HOW TO COMPLETE THIS TASK |
Copy the entries exactly. Leave nothing out and add nothing.

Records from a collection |
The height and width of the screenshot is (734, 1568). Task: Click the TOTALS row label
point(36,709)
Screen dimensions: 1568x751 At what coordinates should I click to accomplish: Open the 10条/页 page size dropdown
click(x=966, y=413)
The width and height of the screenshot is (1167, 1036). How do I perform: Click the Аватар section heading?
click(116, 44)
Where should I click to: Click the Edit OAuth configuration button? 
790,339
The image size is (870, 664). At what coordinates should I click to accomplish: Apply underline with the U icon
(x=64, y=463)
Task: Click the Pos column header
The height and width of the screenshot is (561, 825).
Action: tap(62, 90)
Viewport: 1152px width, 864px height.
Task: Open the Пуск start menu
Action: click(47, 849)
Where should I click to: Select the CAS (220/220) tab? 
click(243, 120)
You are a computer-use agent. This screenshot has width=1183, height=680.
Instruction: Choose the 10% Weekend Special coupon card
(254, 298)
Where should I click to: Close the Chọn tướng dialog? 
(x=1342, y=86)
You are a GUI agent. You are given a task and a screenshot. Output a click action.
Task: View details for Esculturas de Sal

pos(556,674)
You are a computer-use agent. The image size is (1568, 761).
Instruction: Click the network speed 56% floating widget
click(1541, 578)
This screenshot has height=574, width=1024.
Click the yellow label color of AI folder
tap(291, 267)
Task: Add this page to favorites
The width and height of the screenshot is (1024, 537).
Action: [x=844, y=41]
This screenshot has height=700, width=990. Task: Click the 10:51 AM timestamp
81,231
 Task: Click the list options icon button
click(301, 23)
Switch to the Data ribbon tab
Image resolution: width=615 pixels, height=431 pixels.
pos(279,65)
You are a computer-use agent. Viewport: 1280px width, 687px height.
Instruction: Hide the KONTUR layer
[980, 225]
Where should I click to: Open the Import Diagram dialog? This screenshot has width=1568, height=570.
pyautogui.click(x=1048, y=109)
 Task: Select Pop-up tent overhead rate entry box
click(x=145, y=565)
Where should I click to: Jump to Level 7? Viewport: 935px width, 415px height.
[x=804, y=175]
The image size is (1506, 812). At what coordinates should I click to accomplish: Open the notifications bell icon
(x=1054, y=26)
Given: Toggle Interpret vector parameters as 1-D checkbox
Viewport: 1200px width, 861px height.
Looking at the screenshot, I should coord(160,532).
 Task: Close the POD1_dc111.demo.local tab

FINISHED EXERCISE |
The height and width of the screenshot is (734, 1568). Task: Click the TOTALS row label
point(36,709)
Screen dimensions: 1568x751 At what coordinates should I click to accomplish: Open the 10条/页 page size dropdown
click(x=966, y=413)
The width and height of the screenshot is (1167, 1036). How do I perform: Click the Аватар section heading?
click(116, 44)
Where should I click to: Click the Edit OAuth configuration button? 
790,339
The image size is (870, 664). At what coordinates should I click to accomplish: Apply underline with the U icon
(x=64, y=463)
Task: Click the Pos column header
The height and width of the screenshot is (561, 825).
Action: tap(62, 90)
Viewport: 1152px width, 864px height.
Task: Open the Пуск start menu
Action: click(47, 849)
Where should I click to: Select the CAS (220/220) tab? 
click(243, 120)
You are a computer-use agent. This screenshot has width=1183, height=680.
Instruction: Choose the 10% Weekend Special coupon card
(254, 298)
Where should I click to: Close the Chọn tướng dialog? 
(x=1342, y=86)
You are a GUI agent. You are given a task and a screenshot. Output a click action.
Task: View details for Esculturas de Sal

pos(556,674)
You are a computer-use agent. The image size is (1568, 761).
Instruction: Click the network speed 56% floating widget
click(1541, 578)
This screenshot has height=574, width=1024.
Click the yellow label color of AI folder
tap(291, 267)
Task: Add this page to favorites
The width and height of the screenshot is (1024, 537).
Action: [x=844, y=41]
This screenshot has height=700, width=990. Task: Click the 10:51 AM timestamp
81,231
 Task: Click the list options icon button
click(301, 23)
Switch to the Data ribbon tab
Image resolution: width=615 pixels, height=431 pixels.
pos(279,65)
You are a computer-use agent. Viewport: 1280px width, 687px height.
Instruction: Hide the KONTUR layer
[980, 225]
Where should I click to: Open the Import Diagram dialog? This screenshot has width=1568, height=570.
pyautogui.click(x=1048, y=109)
 Task: Select Pop-up tent overhead rate entry box
click(x=145, y=565)
Where should I click to: Jump to Level 7? Viewport: 935px width, 415px height.
[x=804, y=175]
The image size is (1506, 812). At what coordinates should I click to accomplish: Open the notifications bell icon
(x=1054, y=26)
Given: Toggle Interpret vector parameters as 1-D checkbox
Viewport: 1200px width, 861px height.
Looking at the screenshot, I should coord(160,532).
 Task: Close the POD1_dc111.demo.local tab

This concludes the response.